*** Document text Section Begins ***
Grand Canyon Older than Originally Thought

 By Joshua Hill  Wednesday, April 16, 2008

One of the most remarkable landscapes in the world, the Grand Canyon in the U.S. state of Arizona has long been the focus of tourists the world over. The prevailing theory for the creation of the Grand Canyon is that the Colorado River carved its way through some six million years ago. 

However, new research by researchers from the University of Colorado at Boulder and the California Institute of Technology has added some 40 to 50 million years to the Grand Canyon’s age.

Using a technique known as radiometric dating, the team dated rocks from within the canyon and surrounding plateaus that had been deposited near sea level, at a time before the Grand Canyon was present.

“As rocks moved to the surface in the Grand Canyon region, they cooled off,” said Flowers, referring to the movement away from the warmer levels closer to the Earth’s core. “The cooling history of the rocks allowed us to reconstruct the ancient topography, telling us the Grand Canyon has an older prehistory than many had thought.”

The research team believes that the eastern section of the Grand Canyon formed 55 million years ago, only later linking up with other segments of the canyon which had evolved separately. “It’s a complicated picture because different segments of the canyon appear to have evolved at different times and subsequently were integrated,” Flowers said.

The underlying theory is that about 80 million years ago, geological forces pushed the Colorado Plateau upwards. An old river flowed across the plateau at the time, creating what they’ve loosely termed the ‘proto-canyon’, and then over the next few million years’ streams began to erode away at the land. In time, the top 2,000 meters of the entire plateau was eroded, until it formed the canyon that we know of today.

“We’re seeing a record of an ancestral Grand Canyon that was incised in rocks above the Grand Canyon and subsequently lowered to its present state,” says Rebecca Flowers of the University of Colorado, Boulder.
*** Document text Section Ends ***
*** Record extracts Section Begins ***
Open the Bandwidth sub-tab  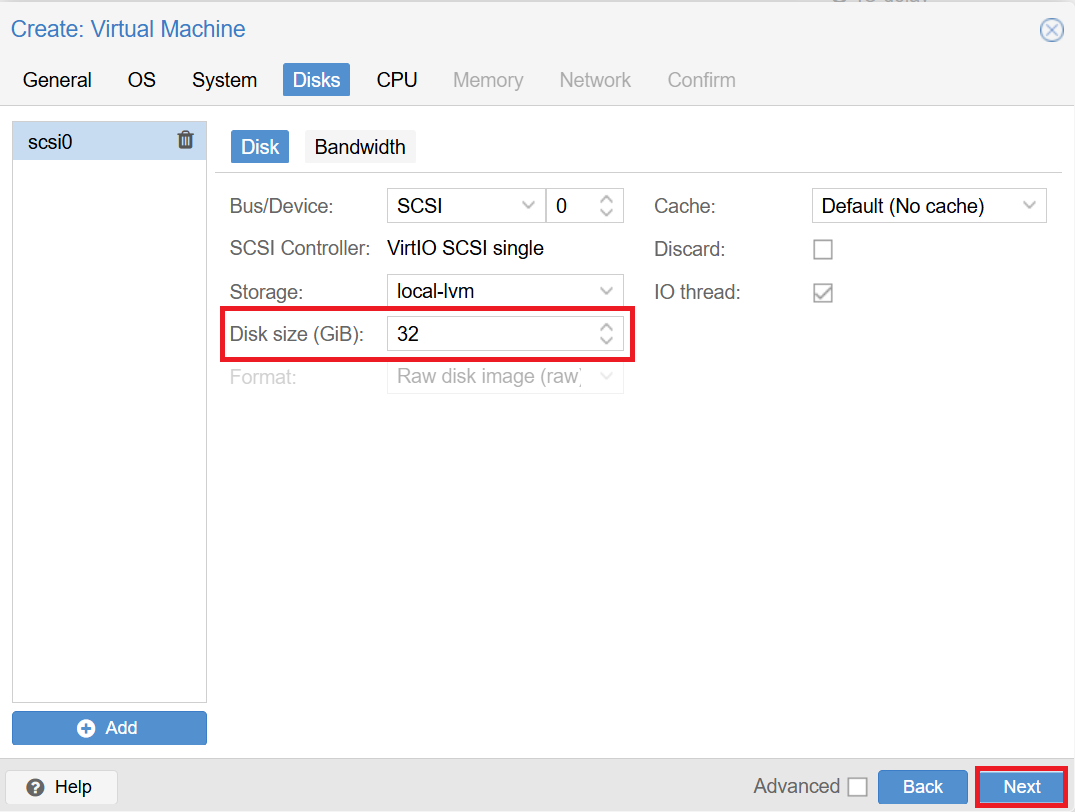[x=360, y=147]
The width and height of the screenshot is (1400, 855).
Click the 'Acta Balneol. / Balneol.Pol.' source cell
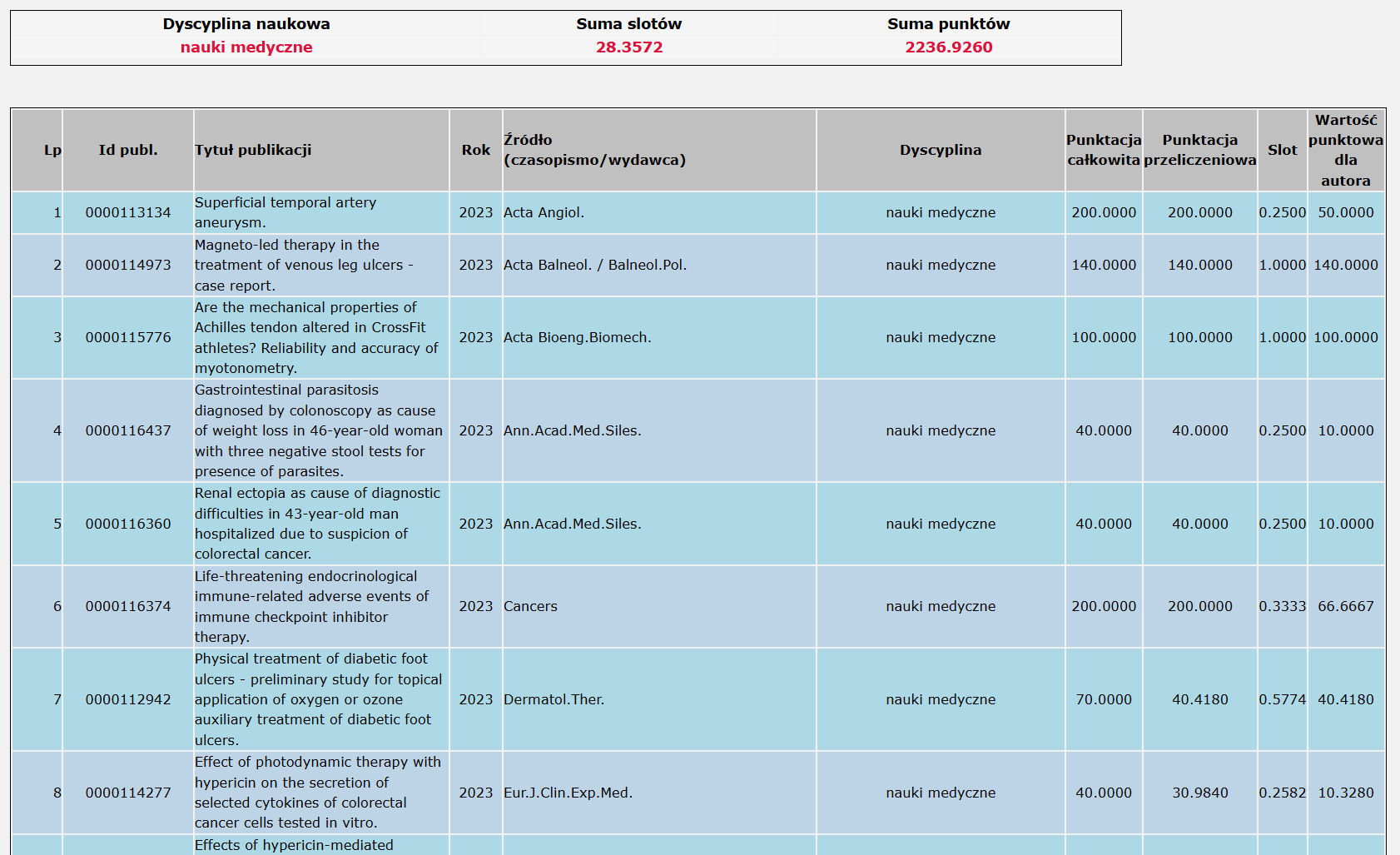[x=594, y=265]
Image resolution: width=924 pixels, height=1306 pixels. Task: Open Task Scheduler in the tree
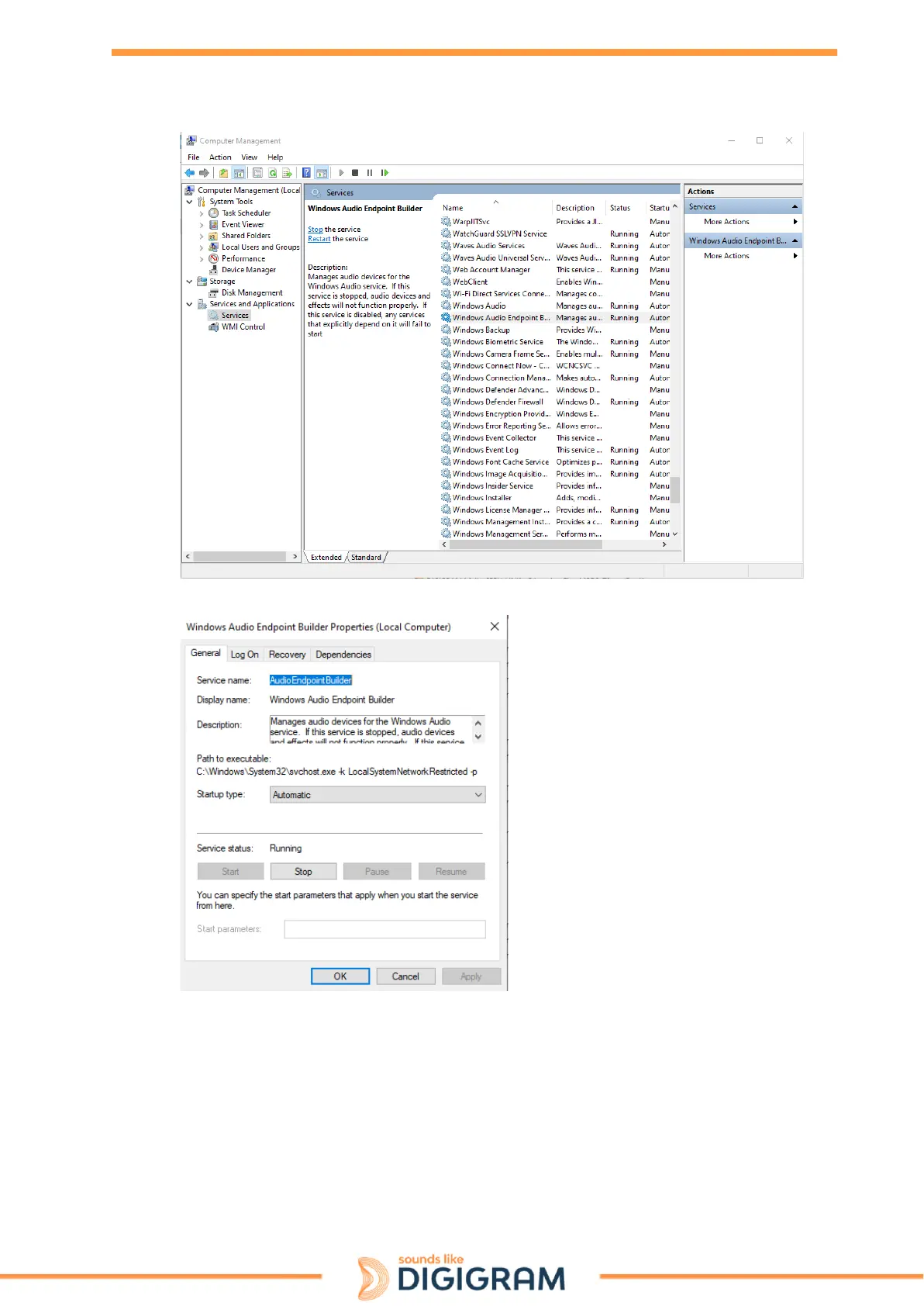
*** Record extracts Section Ends ***
**Exercise 1:** In the Grand Canyon article, why does Flowers call the canyon's history a complicated picture? Answer in one to three sentences.
**Exercise 2:**
Answer these questions from the Grand Canyon article:
(a) According to the prevailing theory, when did the Colorado River carve the Grand Canyon?
(b) What happened to the Colorado Plateau about 80 million years ago?
(c) How much of the entire plateau was eventually eroded?

**Written answer 1:** Flowers calls it complicated because different segments of the canyon appear to have evolved at different times and were later integrated. The team believes the eastern section formed 55 million years ago and only later linked up with segments that had evolved separately.

**Written answer 2:**
(a) Some six million years ago.
(b) Geological forces pushed it upwards.
(c) The top 2,000 meters.